In view of Chairman Che's stronghold on the facility, Apollo took the position that the labor strife and corresponding impact on the business at the Chinese joint venture constituted a breach of the ordinary course of business covenant in the Merger Agreement it had in place with Cooper. The agreement provided, in part, that "[Cooper] shall cause each of its Subsidiaries to, conduct its business in the ordinary course of business consistent with past practice ... and shall, and shall cause each of its Subsidiaries to, use its commercially reasonable efforts to preserve intact its present business organization, ..." On the other hand, Cooper sought to compel specific performance of the Merger Agreement.

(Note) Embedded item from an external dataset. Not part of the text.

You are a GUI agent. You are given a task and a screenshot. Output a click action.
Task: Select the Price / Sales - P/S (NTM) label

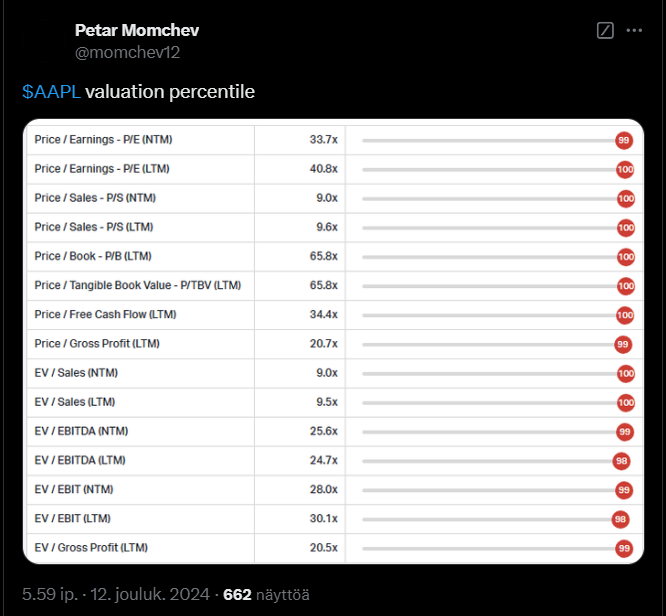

As a counter to Apollo's position that Cooper ceased operating its Chinese joint venture in the ordinary course of business, Cooper argued that complications arising from the announcement of the merger were specifically carved out of the definition of an MAE in the Merger Agreement.

The court sided with Apollo and held that the seizure of Cooper's facilities at its Chinese joint venture was "unanticipated" and "prevented...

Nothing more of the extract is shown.